A (LS) v A. ( WH) Estate 2014 BCSC 1910 (Antrobus v Antrobus) discusses that the relationship of parent and child is fiduciary in nature, and that parents have an obligation to care for, protect and rear their children .
This line of authority was also established by the BC Court of Appeal in in M (M.) v F (R.) 1997 BCJ 2914.
The traditional focus of breach of fiduciary duty is breach of trust. A child is particularly vulnerable to her at the mercy of the fiduciary holding the discretion of power. Morelli v Morelli
2014 BCSC 106.
In the A (LS) v A. (WH) Estate case a 62-year-old female plaintiff was awarded in excess of $400,000 damages against her parents who knowingly allowed their child to be sexually abused by her grandfather and his friend as a child, who were both deceased by the time of trial.

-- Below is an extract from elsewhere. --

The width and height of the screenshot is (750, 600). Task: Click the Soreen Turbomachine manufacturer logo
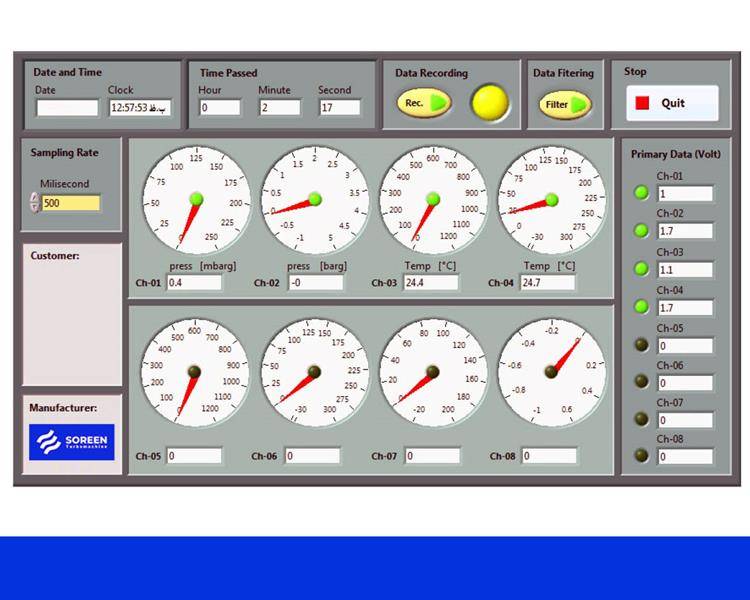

The plaintiff’s evidence was accepted that her parents permitted her grandfather to have opportunity to sexually assault and sexually abuse or even though they knew the grandfather was a child molester .
The Court found such behavior to be a breach of the parent’s fiduciary duty owed to their, as well as negligent in their parental duties.
The court held that the parents owed their child a duty of care to take reasonable care to protect her from the danger that they knew of and that their failure to take such reasonable care was responsible for damages caused to the plaintiff daughter.
But for the negligence of the parents, the injuries that the plaintiff suffered would not have occurred.
The plaintiff was able to prove that the defendant’s negligence caused or materially contributed to her injuries.
The primary test for causation asks ” But for” the defendant’s negligence, would the plaintiff have suffered the injury.
The “but for” test recognizes that compensation for negligent conduct should only be made where there is a substantial connection between the injury and the defendant’s conduct. Hanke v Resurface Corp. 2007 SCC 7
The plaintiff also sued her father for the intentional infliction of harm or mental suffering, alleging that he verbally psychologically and physically abused her and intentionally inflicted mental suffering on her by inappropriate and cruel forms of discipline.
The elements of the tort of intentional infliction of mental suffering are set out in the Ontario Court of Appeal decision Prinzo v Baycrest Centre For Geriatric Care (2002) 60 O.R. (3d) 474 at paragraph 48, as follows:
1) flagrant or outrageous conduct;
2) calculated to produce harm; and
3) resulting in a visible and provable illness.